### [Extract]
>> BEGIN
Thank you for the compliment. I agree you are right that Dumbledore did say he trusts Severus fully, but we don't know why.
But look at how he talked to Draco Malfoy. Malfoy showed all the signs of being a Voldemort supporter from the beginning of the series with his first comments to Harry about being in Slitherin and not allowing the "other kind" (aka muggle-born wizards) into the school. His father is still a Voldermort supporter as is the father's of Crabbe and Goyle. However Dumbledore still tries to convince Malfoy that he doesn't have to follow Voldemort and Malfoy almost is convinced! Maybe Malfoy will be a surprise Harry supporter in the end. Harry may never trust Malfoy but Dumbledore obviously gives trust beyond a lot of wizards.
If Dumbledore can give trust to people who don't necessarily deserve it could he have been wrong to trust Snape? He was fooled by Mad Eye Moody's imposter, young Barty Crouch.


The implicit promise to the reader in any book (or series) is that there is a series of problems that, by the end of the book, will be solved. Especially in a book written for younger audiences, as the series originally was.

Okay, quick reminder for you all. JK Rowling wrote this series for ADULTS. After getting rejected by (47?) so many publishers when one said "yes, but we will market it towards kids" she said fine but I am still writing for adults. The publishers were smart because they more than doubled the readership that way.
Second of all there is no written promise like that. Look at the Series of Unfortunate Events. Lemony Snicket promises that the ending will not be happy.
>> END
### [Data block]
>> BEGIN
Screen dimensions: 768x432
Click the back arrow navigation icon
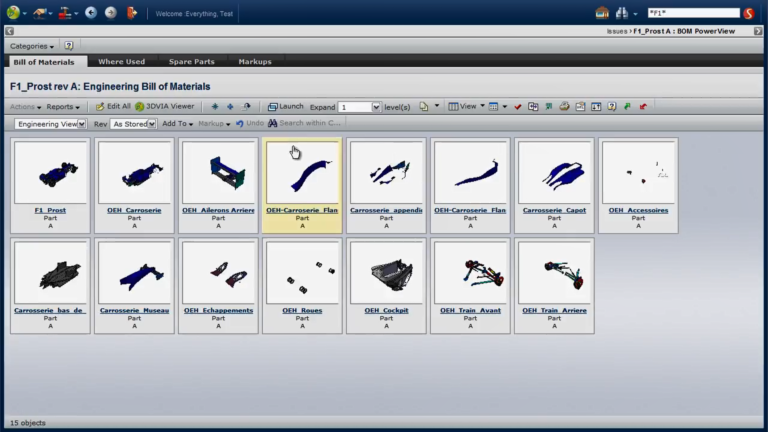[91, 13]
>> END
### [What you will do]
• a. In the Harry Potter discussion, who was the imposter that fooled Dumbledore by posing as Mad Eye Moody?
• b. Write a continuation of the Harry Potter discussion, starting right after its final sentence.
The material plays no role here.

### [Per-task outputs]
• a. Young Barty Crouch.

• b.
Actually, I think I've just raised another interesting point - is there anyone in the books who's just as sweet as punch, but who is actually just putting on a very good act, and working for the bad guys? And if not, why not? I would call that Evil.
That was a good point too. I think Barty Crouch comes the closest although if there is another I think Percy is the second closest. Remember what Ron says, Percy would probably turn in a family member if it meant he would rise up in the world.


Ten bucks says Harry is the last Horcrux.

Now wouldn't that be a whizbang ending:
Harry: "Draco, kill me!"
Draco: "All right!"


Finally, I think Harry is the last horcrux. They questioned in the 6th book about if a horcrux could be put into a human, and Dumbledore said that they maybe could. I mean think about it, what would Voldemort want more as a horcrux than the guy who had a prophesy saying he would kill him? I'm not sure if Dumbledore and Snape know this- but they must have a suspicion by now Harry has a very large role to play if they wish to defeat Voldemort.

Now on the subject of the last Horcrux you guys quit saying Harry is a horcrux because he is not. First of all why would Voldemort want to kill Harry if he had concealed a part of his soul in Harry? Second of all...wait the first point is the only point. Why make a horcrux to save yourself from death just to kill it!?

Here it is straight from the book HBP pg 506:

"I don't thinks so, " said Dumbledore. " I think I know what the sixth Horcrux is. I wonder what you will say when I confess that I have been curious for a while about the behavior of the snake, Nagini?"
"The snake?" said Harry, startled. "you can use animals as Horcruxes?"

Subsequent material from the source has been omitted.